Thanks to the ever changing world of technology and social media, it’s become clear that there is no such thing as “six degrees of separation.” Frankly, I think it’s one-two degrees of separation at best. This point was brought home to me a few days ago when I learned that a local follower of mine on twitter had attended the same college as the Man Unit. Granted, the Man Unit’s alma mater is very well known for its journalism program but it is in the Midwest and we are in New England. In a case of how small the world really is, it turns out that this woman had not only attended the same program as my husband but they actually had in the same graduating class and once I told her who my husband was, she knew who he was. Talk about a holy smokes the world is small moment.
Lately I have found myself thinking about how small the world is as readership of this space grows. I am still amazed when someone in my local offline life tells me that they have read some of my work. Offline I actually don’t talk about my writing life. Until recently, I kept my career as a non-profit administrator separate from my blogging and writing hobby (possible second career), but in recent months that has proven harder to do as local papers here in the state of Maine have spoken with me on various issues. Some months back, a well-known Maine journalist tracked me down for some of my insights and a day after his piece ran, I found myself in a yoga class with a several people who had read not only my thoughts from the other writer’s piece but who had looked up my writings.
Last night, I came across a piece from a writer I admire on twitter, who had a friendly rant about how there is no separation between our online lives and our offline lives. The internet is here to stay and gone are the days when you can hide behind a fake photo and name and say whatever you want without it eventually being connected to you. I agree.

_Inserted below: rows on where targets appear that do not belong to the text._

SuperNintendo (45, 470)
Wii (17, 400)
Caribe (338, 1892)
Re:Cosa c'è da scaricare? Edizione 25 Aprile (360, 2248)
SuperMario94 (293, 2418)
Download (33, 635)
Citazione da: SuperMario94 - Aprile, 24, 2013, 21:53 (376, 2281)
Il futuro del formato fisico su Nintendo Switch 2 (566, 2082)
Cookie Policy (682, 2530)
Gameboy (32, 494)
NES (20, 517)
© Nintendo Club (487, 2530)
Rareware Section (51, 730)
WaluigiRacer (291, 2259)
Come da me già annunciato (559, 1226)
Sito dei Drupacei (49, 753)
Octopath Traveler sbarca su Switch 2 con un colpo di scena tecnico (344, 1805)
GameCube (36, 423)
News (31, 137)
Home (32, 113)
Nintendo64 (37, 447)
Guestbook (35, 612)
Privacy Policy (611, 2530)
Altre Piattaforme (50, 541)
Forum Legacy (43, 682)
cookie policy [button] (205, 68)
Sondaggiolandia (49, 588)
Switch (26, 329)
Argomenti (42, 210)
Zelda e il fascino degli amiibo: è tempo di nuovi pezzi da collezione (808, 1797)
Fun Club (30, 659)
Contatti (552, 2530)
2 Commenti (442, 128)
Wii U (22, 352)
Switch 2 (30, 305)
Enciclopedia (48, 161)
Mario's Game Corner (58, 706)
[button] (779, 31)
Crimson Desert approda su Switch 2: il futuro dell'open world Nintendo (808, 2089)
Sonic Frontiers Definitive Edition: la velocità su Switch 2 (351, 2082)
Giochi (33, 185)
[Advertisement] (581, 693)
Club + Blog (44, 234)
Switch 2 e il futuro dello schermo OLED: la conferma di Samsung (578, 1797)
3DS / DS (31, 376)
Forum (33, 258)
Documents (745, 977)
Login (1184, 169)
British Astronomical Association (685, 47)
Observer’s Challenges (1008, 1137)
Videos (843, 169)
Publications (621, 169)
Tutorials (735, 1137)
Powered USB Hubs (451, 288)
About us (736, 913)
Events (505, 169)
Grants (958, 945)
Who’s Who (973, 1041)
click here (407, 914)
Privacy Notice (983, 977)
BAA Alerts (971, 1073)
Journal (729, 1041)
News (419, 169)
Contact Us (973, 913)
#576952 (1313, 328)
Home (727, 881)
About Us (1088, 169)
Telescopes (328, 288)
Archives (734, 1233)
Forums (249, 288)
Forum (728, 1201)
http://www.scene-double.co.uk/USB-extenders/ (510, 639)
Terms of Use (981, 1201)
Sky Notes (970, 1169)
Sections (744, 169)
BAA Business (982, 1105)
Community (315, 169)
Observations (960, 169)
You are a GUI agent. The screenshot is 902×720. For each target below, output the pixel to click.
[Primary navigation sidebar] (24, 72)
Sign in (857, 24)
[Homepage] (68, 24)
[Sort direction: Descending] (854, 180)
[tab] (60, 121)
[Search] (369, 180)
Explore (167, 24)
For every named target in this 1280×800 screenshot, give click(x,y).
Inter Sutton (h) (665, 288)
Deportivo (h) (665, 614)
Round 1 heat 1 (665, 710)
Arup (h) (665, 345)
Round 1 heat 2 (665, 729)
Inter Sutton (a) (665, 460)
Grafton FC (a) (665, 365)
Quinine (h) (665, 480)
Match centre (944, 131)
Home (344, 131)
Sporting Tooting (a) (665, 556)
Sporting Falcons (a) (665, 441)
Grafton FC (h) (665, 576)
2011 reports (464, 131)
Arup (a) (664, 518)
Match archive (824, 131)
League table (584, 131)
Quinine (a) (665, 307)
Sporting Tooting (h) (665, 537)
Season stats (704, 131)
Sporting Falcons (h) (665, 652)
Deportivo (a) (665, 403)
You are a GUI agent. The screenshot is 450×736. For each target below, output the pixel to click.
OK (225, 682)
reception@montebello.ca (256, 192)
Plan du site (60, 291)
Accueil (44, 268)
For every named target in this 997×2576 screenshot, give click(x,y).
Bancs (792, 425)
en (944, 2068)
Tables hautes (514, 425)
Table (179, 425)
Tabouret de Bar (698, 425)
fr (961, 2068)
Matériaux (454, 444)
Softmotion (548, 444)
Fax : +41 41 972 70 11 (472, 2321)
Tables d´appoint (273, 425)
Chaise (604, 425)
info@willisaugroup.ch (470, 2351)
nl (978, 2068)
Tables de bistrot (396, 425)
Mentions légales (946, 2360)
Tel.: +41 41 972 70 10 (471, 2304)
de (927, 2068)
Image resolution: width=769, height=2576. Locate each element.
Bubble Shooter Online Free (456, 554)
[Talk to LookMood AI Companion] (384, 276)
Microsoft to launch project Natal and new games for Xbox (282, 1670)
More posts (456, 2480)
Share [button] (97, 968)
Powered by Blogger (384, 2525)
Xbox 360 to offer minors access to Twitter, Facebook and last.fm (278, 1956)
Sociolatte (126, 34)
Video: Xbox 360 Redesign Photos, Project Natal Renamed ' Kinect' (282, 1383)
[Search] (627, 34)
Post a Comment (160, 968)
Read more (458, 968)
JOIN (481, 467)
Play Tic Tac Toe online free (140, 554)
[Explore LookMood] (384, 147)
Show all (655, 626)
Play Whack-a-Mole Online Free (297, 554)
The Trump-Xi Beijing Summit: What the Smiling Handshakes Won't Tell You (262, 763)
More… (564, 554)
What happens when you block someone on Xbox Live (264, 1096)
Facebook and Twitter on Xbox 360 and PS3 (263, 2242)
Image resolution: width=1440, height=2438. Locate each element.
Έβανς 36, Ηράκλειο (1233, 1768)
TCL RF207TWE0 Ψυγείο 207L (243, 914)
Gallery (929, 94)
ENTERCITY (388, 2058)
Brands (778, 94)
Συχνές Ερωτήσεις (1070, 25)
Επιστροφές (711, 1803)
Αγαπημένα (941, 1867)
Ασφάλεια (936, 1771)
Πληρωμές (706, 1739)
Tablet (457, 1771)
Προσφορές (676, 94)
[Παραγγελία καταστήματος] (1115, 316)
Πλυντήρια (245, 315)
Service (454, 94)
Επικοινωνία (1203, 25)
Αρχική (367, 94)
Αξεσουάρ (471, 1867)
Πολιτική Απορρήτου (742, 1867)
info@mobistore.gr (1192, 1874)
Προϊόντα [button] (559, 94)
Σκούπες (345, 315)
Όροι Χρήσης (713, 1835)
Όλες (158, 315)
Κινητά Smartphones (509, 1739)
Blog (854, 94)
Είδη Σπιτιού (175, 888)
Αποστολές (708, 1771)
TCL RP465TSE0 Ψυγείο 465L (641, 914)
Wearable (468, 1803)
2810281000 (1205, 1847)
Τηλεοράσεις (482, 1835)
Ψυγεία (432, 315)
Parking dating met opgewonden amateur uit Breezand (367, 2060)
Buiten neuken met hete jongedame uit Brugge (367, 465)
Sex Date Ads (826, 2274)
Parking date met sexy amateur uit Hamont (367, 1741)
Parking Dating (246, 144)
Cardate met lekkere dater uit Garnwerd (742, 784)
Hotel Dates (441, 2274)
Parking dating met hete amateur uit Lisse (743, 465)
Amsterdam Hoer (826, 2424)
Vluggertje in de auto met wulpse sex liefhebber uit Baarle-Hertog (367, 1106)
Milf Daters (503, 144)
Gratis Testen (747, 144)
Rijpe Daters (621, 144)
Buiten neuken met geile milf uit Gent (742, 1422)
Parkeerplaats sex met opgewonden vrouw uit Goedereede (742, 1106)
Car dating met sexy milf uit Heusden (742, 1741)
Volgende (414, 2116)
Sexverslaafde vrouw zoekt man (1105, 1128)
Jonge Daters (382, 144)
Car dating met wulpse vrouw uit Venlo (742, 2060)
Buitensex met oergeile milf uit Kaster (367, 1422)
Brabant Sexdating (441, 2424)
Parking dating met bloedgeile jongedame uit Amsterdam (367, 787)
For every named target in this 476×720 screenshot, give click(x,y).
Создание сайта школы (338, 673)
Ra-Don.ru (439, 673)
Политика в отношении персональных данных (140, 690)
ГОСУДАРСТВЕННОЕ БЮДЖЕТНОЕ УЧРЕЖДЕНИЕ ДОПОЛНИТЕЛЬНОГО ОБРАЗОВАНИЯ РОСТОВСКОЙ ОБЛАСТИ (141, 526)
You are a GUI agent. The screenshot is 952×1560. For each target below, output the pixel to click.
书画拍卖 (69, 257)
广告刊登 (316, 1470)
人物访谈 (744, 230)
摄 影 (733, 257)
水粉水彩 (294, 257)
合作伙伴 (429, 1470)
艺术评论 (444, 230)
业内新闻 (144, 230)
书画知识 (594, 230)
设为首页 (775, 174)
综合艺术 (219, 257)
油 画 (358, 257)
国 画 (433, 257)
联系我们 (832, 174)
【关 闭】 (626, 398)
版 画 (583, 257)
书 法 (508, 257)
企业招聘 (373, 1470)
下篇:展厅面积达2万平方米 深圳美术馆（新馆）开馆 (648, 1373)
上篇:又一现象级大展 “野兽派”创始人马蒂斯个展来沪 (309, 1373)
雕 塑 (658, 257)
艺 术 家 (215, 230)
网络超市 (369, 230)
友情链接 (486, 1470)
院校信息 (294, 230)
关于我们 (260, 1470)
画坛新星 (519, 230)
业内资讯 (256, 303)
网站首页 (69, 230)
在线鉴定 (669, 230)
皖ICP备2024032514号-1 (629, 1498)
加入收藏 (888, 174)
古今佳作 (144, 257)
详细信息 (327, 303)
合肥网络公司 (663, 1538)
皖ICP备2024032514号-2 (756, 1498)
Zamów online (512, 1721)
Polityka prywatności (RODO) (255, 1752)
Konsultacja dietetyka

It’s one of the reasons that despite many well-meaning people suggesting, I tamp down my online hijinks or at the very least use locked accounts, I refuse to. For starters, I live in a small rural state and being online allows me better networking opportunities than I have available to me offline at the moment. Then there is that pesky fact that as a transplant who is over 30, meeting people is just hard. A decade here and while I know of a lot of people, I really have few people locally that I consider friends and the slightly sad fact is I met most of those people through online ventures, namely a now defunct local parenting discussion board. Lastly, I enjoy being online, it doesn’t interfere with my offline life. The day job gets done, the family is tended to, everyone’s needs are met, so why not?
I admit it is slightly unsettling to know that local people are reading read my work, but it actually means they are getting a chance to know me. Too often, we only see people in one dimensional ways often based on what they do for a living. Here, I strive for honesty at all times and if it offends, that’s okay too.
The world is an increasingly small place and no matter how some of us feel about that, no longer are our lives neatly compartmentalized. You don’t get be one person online and another offline and as uncomfortable as that feels it is reality. It means we all have to be a lot more intentional about who we are especially online since in this brave new world, even seemingly unrelated things such as jobs have been lost because of the disconnect in our lives. As crazy as it is, I am not sure that is a bad thing. In the past I have been told I over share, at least online, trust me there is nothing that I say in any space that I wouldn’t admit or share publicly.
It’s a small world now and it’s getting smaller yet it’s a great chance to define or redefine ourselves and be intentional and authentic in that process. So if you do nothing else in 2013, my two cents of advice is to be intentional in all that you do.